* Aluminium premiums for Q1 next year seen rising
# Offers at $120-$130 for non-Western, Western grades
By Polly Yam
HONG KONG, Nov 3 (Reuters) - Primary aluminium for delivery in the first quarter of next year is being offered at higher premiums than this quarter, indicating physical supplies remain tight for coming months, traders said on Tuesday.
Strong premiums of the primary metal, used in everything from cars and window frames to computers and airplanes, could cut China's imports after this year's record inflows and encourage Chinese plants to export duty-free semi-finished aluminium products to other Asian users.
Primary aluminium ingots have been offered at quarterly premiums of around $130 over cash London Metal Exchange prices for Australia origin and about $120 for non-fixed origins for delivery in the first 3 months next year to ports in Hong Kong, China and South Korea, traders and buyers said.
That is higher than $115 that Japanese buyers have paid for this quarter, an already 14-year high quarterly premium that is seen as the benchmark in Asia.
"We don't have much metal to offer," said a trader at a large supplier of good Western aluminium. He added that buyers from Japan and South Korea were trying to secure metal for the next quarter following supply tightness in the current quarter.
Tight supply has supported premiums for spot metal in Asia in the past few months despite record
LME stocks, of which two-thirds may be tied up with financing contracts and not available in the spot market.
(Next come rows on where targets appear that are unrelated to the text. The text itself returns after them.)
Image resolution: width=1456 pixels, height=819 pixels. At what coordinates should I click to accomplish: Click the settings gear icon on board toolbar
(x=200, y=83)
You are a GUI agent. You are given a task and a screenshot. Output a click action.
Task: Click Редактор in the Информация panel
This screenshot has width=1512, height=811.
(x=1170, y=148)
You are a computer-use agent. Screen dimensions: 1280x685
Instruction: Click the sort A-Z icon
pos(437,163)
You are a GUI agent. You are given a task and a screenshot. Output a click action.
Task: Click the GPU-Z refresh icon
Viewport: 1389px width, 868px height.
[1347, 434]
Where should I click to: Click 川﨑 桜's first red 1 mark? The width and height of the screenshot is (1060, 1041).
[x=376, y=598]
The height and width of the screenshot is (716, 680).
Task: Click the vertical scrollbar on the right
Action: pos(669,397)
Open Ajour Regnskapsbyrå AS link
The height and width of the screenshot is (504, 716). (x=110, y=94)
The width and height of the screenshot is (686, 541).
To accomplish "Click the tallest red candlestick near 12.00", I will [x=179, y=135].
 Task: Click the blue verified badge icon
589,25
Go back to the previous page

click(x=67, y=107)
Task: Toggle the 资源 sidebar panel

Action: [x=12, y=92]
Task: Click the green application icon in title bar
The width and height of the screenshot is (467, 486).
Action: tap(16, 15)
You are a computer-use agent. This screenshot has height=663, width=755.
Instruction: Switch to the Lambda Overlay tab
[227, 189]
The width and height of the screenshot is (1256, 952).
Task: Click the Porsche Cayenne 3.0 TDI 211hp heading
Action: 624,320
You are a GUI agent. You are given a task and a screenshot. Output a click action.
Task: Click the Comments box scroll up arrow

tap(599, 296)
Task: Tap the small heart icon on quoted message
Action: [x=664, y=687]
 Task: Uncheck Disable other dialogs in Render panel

Spot aluminium was trading at premiums of $130-$140 in Korea, traders said. Premiums for China delivery were lower following a collapse of the arbitrage to buy from the
LME and sell into the domestic market. A wide open arbitrage had driven record inflows to China in the first half of the year.
Buyers in Taiwan, Hong Kong and China are not keen to commit to high premiums for the coming quarter given there is abundant supply inside China, the world's top aluminium producer.
"We will not buy at $130," a purchasing manager at a large products plant in Taiwan said, who said he had paid premiums less than $100 in average for its aluminium for this quarter.
A manager at a fabricating plant in Guangdong said some Chinese fabricators might be interested to conclude deals for the next quarter at premiums of $110-$120.
"If the premiums are higher, fabricators would prefer to buy in the domestic market," he said.
Fabricators were also mulling the export of more plates made from primary aluminium and aluminium alloy to other Asian markets to take advantage of strong metal premiums, the manager said.
Exports of aluminium plates are subject to a 15 percent tax rebate and do not carry export tariffs. Primary aluminium ingots are required to pay a 15 percent export tax.